AsianScientist (Jun. 19, 2015) – Thailand confirmed its first case of Middle East Respiratory Syndrome (MERS) after a 75-year-old businessman from Oman tested positive for the virus. Thailand’s Public Health Minister Rajata Rajatanavin broke the news at a press conference yesterday, adding that 59 others were being monitored for the virus, including three of the man’s relatives who traveled with him to Bangkok.
Similar to South Korea, Thailand’s health ministry has been criticized for its delayed response and diagnosis of the first MERS case in the country. Thai authorities took almost four days to confirm the country’s first case, raising fears that the virus could have spread to the general public during that period, Reuters reported.
“It took about four days to diagnose this case and two lab tests,” Rajata told Reuters.
Rajata declined to name the hospital where the infected patient first visited, but added that the patient remains under quarantine at an infectious diseases institute in Bangkok.
Healthcare policies and containment protocols play a significant role in controlling infectious diseases such as MERS, which are viral in nature and can be quickly spread through the public through being in close proximity with an infected person. Furthermore, the symptoms do not appear immediately but take five to six days to show, according to the Centers for Disease Control and Prevention (CDC).
Travel ban advised for suspected MERS patients
While Thailand’s case is not linked to South Korea’s outbreak, the WHO has advised South Korea to impose a travel ban on all suspected MERS patients and provide more timely information to the public.
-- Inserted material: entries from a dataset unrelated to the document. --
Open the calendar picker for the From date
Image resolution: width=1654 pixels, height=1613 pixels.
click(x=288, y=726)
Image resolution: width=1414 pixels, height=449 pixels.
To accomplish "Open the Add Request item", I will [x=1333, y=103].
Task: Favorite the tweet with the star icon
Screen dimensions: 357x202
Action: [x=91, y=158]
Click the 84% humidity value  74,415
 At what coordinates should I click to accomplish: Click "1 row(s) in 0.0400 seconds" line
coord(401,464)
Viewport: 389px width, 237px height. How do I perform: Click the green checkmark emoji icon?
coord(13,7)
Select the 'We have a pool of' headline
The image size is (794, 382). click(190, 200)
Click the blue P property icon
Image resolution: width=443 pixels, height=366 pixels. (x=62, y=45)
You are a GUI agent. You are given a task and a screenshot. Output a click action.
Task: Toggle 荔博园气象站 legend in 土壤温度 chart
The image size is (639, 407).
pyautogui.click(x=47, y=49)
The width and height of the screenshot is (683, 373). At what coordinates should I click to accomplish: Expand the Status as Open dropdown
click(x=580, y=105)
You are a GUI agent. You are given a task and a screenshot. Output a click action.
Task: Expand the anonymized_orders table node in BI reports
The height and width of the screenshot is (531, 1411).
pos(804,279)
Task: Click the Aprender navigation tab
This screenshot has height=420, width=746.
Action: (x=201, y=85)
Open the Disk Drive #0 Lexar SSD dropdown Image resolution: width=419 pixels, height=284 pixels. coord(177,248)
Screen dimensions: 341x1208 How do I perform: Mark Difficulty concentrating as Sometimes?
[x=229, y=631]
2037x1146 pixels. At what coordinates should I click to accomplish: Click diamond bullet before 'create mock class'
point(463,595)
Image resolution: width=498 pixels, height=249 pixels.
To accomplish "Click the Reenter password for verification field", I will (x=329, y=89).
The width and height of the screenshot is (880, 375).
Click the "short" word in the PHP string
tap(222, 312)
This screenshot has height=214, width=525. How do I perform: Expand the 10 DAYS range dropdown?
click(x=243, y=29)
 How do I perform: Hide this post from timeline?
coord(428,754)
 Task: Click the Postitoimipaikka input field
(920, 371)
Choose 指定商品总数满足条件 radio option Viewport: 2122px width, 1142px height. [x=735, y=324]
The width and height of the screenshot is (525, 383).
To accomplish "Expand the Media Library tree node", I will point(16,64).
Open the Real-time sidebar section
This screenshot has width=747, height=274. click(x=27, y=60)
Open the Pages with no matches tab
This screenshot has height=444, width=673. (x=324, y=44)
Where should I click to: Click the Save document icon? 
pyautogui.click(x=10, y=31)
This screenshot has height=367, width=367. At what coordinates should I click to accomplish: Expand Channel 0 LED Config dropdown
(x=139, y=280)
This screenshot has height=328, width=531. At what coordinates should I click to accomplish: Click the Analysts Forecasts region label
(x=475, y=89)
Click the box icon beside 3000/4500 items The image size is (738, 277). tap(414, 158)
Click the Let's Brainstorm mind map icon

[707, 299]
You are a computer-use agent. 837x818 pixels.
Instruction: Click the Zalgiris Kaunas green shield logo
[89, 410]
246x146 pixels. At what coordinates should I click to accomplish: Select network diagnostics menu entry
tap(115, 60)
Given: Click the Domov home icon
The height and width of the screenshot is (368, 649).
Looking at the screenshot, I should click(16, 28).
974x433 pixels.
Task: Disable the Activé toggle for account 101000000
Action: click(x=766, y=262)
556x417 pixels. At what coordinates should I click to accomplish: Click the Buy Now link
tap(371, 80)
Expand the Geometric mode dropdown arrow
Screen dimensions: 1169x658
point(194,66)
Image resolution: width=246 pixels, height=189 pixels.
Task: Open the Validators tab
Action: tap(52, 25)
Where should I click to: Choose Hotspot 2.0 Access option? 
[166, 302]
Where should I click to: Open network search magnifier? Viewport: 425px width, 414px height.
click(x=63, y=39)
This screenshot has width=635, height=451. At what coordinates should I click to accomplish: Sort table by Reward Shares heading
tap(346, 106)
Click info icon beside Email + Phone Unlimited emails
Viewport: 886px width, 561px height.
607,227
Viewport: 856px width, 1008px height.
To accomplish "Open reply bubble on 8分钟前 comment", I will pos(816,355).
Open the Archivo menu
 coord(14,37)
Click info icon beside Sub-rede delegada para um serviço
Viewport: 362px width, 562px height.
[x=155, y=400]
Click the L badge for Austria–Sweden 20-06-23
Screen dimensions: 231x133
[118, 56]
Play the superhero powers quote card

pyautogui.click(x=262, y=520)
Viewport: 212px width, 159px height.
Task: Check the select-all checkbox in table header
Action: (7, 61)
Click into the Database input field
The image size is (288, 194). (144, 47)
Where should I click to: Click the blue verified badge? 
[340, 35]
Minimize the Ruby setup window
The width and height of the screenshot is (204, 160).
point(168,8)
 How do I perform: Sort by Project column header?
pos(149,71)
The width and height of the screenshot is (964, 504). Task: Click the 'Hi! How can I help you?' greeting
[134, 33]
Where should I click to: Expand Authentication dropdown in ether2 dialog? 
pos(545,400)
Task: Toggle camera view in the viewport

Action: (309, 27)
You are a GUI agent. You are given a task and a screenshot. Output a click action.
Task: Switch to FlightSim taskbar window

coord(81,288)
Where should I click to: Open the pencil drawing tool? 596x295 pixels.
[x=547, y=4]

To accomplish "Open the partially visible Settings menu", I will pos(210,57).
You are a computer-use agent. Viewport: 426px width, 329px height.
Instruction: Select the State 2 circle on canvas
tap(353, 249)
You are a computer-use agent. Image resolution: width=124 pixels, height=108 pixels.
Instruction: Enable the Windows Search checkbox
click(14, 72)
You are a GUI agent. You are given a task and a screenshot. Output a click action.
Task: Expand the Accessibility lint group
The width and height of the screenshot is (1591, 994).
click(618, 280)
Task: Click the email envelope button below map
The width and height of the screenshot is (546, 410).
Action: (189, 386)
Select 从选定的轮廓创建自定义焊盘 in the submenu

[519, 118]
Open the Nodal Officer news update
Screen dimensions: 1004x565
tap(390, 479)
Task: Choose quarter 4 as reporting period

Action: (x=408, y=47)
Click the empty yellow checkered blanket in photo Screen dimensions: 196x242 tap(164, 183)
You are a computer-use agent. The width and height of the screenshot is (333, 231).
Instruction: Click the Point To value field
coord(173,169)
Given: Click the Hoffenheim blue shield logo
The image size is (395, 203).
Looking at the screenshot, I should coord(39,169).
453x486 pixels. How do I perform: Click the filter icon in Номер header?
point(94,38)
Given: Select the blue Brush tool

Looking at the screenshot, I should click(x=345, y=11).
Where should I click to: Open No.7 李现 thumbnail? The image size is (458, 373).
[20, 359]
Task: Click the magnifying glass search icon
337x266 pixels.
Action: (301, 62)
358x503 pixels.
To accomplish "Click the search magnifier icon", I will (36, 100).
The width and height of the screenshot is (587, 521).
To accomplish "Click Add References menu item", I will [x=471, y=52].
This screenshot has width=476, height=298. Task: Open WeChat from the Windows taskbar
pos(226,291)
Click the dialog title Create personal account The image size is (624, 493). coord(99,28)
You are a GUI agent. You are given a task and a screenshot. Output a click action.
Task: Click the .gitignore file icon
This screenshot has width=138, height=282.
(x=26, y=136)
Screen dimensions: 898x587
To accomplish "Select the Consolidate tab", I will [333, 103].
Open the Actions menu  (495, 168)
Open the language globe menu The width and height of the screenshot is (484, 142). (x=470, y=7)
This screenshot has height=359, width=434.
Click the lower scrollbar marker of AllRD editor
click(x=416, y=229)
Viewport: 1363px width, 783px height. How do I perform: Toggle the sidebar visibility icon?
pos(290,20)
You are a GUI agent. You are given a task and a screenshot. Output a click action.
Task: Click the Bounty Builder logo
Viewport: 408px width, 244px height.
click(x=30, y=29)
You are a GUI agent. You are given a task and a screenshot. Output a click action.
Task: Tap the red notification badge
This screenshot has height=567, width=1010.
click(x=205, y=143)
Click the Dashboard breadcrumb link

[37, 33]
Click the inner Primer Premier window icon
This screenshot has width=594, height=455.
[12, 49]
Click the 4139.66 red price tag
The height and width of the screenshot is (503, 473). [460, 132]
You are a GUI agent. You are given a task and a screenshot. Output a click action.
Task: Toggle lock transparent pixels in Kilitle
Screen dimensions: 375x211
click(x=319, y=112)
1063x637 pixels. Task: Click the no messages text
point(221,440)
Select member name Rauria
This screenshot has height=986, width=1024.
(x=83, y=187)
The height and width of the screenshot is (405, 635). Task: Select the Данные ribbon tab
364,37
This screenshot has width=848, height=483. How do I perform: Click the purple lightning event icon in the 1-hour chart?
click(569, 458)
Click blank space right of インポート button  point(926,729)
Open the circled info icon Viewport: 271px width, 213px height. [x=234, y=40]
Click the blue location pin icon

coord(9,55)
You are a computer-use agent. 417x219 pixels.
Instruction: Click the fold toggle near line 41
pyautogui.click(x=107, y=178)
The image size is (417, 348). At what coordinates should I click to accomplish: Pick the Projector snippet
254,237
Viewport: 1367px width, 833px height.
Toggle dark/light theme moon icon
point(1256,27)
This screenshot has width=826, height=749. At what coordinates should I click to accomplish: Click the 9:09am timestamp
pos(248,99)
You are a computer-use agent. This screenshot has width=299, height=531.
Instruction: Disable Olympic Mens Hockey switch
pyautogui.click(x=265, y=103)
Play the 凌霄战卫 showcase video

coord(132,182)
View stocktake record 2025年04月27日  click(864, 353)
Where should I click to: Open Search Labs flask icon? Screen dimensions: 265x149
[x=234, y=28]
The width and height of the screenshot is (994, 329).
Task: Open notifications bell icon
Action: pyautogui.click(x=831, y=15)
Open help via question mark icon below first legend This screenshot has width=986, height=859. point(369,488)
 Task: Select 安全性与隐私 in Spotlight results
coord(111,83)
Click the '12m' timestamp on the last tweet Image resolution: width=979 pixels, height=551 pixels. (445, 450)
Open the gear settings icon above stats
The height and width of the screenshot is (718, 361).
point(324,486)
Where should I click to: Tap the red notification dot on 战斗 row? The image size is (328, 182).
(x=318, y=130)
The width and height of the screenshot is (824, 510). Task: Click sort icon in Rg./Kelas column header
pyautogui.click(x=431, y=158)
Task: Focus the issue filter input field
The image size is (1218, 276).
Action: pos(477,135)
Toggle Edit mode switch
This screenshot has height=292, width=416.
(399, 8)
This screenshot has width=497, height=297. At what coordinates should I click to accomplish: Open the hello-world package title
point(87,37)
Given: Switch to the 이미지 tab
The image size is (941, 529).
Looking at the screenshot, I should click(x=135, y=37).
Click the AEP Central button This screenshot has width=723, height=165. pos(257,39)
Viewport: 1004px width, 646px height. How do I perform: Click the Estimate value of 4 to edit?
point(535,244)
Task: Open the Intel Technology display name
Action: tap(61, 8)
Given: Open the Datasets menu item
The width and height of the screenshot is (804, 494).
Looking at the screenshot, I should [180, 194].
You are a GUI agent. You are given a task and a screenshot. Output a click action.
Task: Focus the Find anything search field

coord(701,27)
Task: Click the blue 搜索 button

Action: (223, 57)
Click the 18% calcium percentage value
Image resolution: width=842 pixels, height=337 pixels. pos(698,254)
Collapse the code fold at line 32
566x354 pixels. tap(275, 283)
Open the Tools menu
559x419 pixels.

These recommendations were presented by Dr. Keiji Fukuda, assistant director-general for health security at the WHO, at a television conference following a five-day epidemiological study of the country’s MERS outbreak, according to Xinhua.
The study is a joint mission between the WHO and the Republic of Korea to assess the epidemiological patterns of the MERS coronavirus in the Republic of Korea, together with the characteristics of the virus and its clinical features. It also reviewed the public health measures implemented since the start identification of the first case on May 20, 2015.
The latest advisory comes as South Korea’s health ministry came under fire for its failure to enforce the quarantine of suspected MERS patients, as one infected person allegedly went to play golf while another went to China. Its closure of schools and quarantine of camels in its zoo has also been questioned by international critics, who argue that such measures could cause public anxiety. They also note that these efforts are directed in the wrong direction, since most of the infected patients acquired the virus from hospitals, not public places.
Governments worldwide have continued to keep up their vigilance of their borders and have stepped up efforts to prepare for an outbreak of MERS. Singapore’s Ministry of Health (MOH) has issued additional precautionary measures against MERS, such as temperature screening of all passengers arriving from the Middle East and South Korea, as well as ensuring that its local hospitals have protocols in place for suspected cases and pay additional attention to patients with travel history to those two regions.